On Wed, May 28, 2025 at 02:17:54PM -0300, Jason Gunthorpe wrote:
On Sat, May 17, 2025 at 08:21:27PM -0700, Nicolin Chen wrote:
The new HW QUEUE object will be added for HW to access the guest queue for HW-accelerated virtualization feature. Some of HW QUEUEs are designed in a way of accessing the guest queue via a host physical address without doing a translation using the nesting parent IO page table, while others can use the guest physical address. For the former case, kernel working with a VMM needs to pin the physical pages backing the guest memory to lock them when HW QUEUE is accessing, and to ensure those physical pages to be contiguous in the physical address space.

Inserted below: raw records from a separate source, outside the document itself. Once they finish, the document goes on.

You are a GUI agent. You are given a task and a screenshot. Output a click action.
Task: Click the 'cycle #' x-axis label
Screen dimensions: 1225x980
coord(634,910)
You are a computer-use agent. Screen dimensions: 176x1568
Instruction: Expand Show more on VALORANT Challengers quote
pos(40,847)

This is very like the existing iommufd_access_pin_pages() that outputs the pinned page list for the caller to test its contiguity.

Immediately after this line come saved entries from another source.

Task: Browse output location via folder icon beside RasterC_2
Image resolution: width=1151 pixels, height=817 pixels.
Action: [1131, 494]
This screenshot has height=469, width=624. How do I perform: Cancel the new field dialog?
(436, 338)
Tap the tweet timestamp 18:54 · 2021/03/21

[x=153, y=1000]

Move those code from iommufd_access_pin/unpin_pages() and related function for a pair of iopt helpers that can be shared with the HW QUEUE allocator.
Rename check_area_prot() to align with the existing iopt_area helpers, and inline it to the header since iommufd_access_rw() still uses it.
Reviewed-by: Pranjal Shrivastava praan@google.com Reviewed-by: Kevin Tian kevin.tian@intel.com Reviewed-by: Jason Gunthorpe jgg@nvidia.com Signed-off-by: Nicolin Chen nicolinc@nvidia.com
drivers/iommu/iommufd/io_pagetable.h | 8 ++ drivers/iommu/iommufd/iommufd_private.h | 6 ++ drivers/iommu/iommufd/device.c | 119 ++---------------------- drivers/iommu/iommufd/io_pagetable.c | 97 +++++++++++++++++++ 4 files changed, 119 insertions(+), 111 deletions(-)
And if you do what was suggested do we need this patch at all? Just use the normal access sequence:
iommufd_access_create(ops=NULL) iommufd_access_attach(viommu->hwpt->ioas) iommufd_access_pin_pages()
And store a viommu->access pointer to undo it all.
I found the entire ictx would be locked by iommufd_access_create(), then the release fop couldn't even get invoked to destroy objects.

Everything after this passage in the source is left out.